I was fascinated when I first saw the picture of Tiger's 8 iron and where the wear mark from the ball was. Of course the precision needed to make a wear mark that small is outstanding. It tells a lot about how good the best players really are. I've added some other photographs I've found on the net. The middle top one is the club of Mike Small, another pro. The others are random golfers I believe.
I've hit some shots with tape on the clubface and I'm hitting it a lot higher than these guys, and all over the face.The lowest dimples show above the second lowest groove, often higher too. You don't need the impact tape shaped like a club face, any thin tape will do. Masking tape works great, and it's cheap.
Here is another good picture.
Mike Bennett hit 17 shots and always placed the ball on the white line. He didn't hit the line once on 17 shots, but still made a nice divot after the ball. This tells us he must have hit the ball low on the clubface while the club was moving down. If you hit it high on the clubface while on the way down, you would start the divot underneath the ball, which would cause loss in distance.
If you hit it that low on the face and the swing bottoms out at the ball, you would hit it thin. It is essential that the club bottoms out 2-4 inches in front of the ball. The shaft must of course lean forward at impact. This is one of the fundamentals to play good golf. If you are able to control the swingpath and face angle too, you're a low handicapper.

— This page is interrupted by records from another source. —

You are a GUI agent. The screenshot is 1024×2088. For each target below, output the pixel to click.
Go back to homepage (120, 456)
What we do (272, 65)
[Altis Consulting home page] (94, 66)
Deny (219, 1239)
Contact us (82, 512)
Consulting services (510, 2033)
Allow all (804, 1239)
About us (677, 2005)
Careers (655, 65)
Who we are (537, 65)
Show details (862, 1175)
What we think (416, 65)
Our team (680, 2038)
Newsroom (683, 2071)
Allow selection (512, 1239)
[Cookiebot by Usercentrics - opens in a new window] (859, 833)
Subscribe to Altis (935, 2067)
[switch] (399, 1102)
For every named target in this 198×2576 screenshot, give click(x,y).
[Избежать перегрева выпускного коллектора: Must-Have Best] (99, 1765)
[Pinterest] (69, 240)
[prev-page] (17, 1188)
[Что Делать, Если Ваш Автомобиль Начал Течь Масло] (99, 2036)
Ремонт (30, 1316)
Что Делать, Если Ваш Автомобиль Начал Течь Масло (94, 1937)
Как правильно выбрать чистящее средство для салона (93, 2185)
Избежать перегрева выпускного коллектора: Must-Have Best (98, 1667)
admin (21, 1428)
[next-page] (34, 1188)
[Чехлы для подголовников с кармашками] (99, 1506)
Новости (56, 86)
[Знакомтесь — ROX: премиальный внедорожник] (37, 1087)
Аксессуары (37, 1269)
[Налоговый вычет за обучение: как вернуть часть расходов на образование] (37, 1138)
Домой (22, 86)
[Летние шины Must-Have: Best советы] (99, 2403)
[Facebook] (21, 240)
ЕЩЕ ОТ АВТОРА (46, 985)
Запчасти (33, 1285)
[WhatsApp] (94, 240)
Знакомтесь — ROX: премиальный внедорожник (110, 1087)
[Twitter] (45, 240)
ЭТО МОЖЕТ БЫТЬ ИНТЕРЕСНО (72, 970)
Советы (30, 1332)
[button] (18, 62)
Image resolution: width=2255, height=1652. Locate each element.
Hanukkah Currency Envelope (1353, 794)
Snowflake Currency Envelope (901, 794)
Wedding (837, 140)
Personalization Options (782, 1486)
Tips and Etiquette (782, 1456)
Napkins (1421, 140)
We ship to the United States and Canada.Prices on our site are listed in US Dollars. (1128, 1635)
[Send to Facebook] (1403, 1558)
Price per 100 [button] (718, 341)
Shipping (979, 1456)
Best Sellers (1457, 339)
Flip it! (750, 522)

This means that you should be able to put a thin towel or cloth right behind the ball and hit the ball without touching the towel. This seems very difficult to those of us who flip or in some other way don't hit the ball with the shaft leaning forward and a forward swing bottom.
I'm a little surprised that I haven't come across a high speed video of the impact from a pro yet, which clearly shows things like this. The videos on Youtube I've seen does not work. The camera needs a lot of FPS, good lighting, sitting at ground level and with flat and closely mown grass.